Meeting Abstract

43.7  Thursday, Jan. 5  Rock and Roll – how do flies recover from aerial stumbles? BEATUS, T.*; RISTROPH, L.G.; MOROZOVA, S.; IAMS, S.M.; WANG, Z.J.; GUCKENHEIMER, J.M.; COHEN, I.; Cornell University; Cornell University; Cornell University; Cornell University; Cornell University; Cornell University; Cornell University tb343@cornell.edu

Flying insects manage to maintain aerodynamic stability despite the facts that flapping flight is inherently unstable and that they are constantly subject to mechanical perturbations, such as gusts of wind. To maintain stability against such perturbations, insects rely on fast and robust flight control mechanisms, which are poorly understood.
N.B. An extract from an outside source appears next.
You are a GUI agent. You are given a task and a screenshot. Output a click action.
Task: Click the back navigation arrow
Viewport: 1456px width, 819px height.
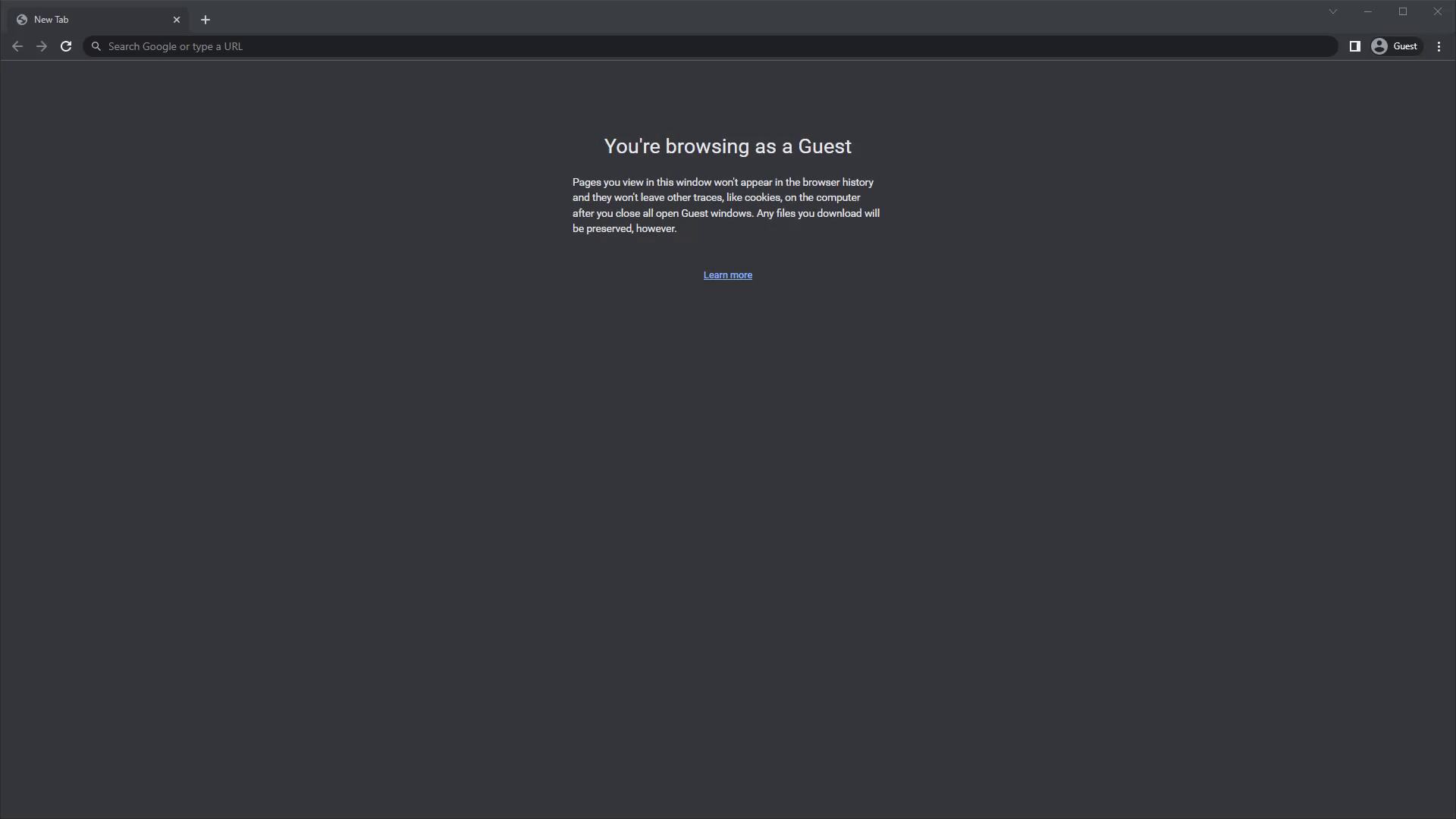17,46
Here, we directly study flight control in the fruit fly D. melanogaster by applying mechanical perturbations in mid-air and measuring the insects’ correction maneuvers. We glue small magnets on the flies and use pulses of magnetic field to apply torque perturbations along the flies’ roll axis, which is, as we show, an unstable degree-of-freedom. We then use high-speed filming and 3D hull-reconstruction to characterize the detailed kinematics of their correction maneuver and show how the flies fully recover from roll perturbations of up to 60 degrees within 7-8 wing beats (30-40ms), which is faster than the visual response time. Finally, we show that this correction maneuver can only be explained by a nonlinear controller. This control mechanism is qualitatively different from the linear controller used for correcting perturbation in yaw. These results have implications ranging from the neurobiological mechanisms that underlie flight control to the design of flapping robots.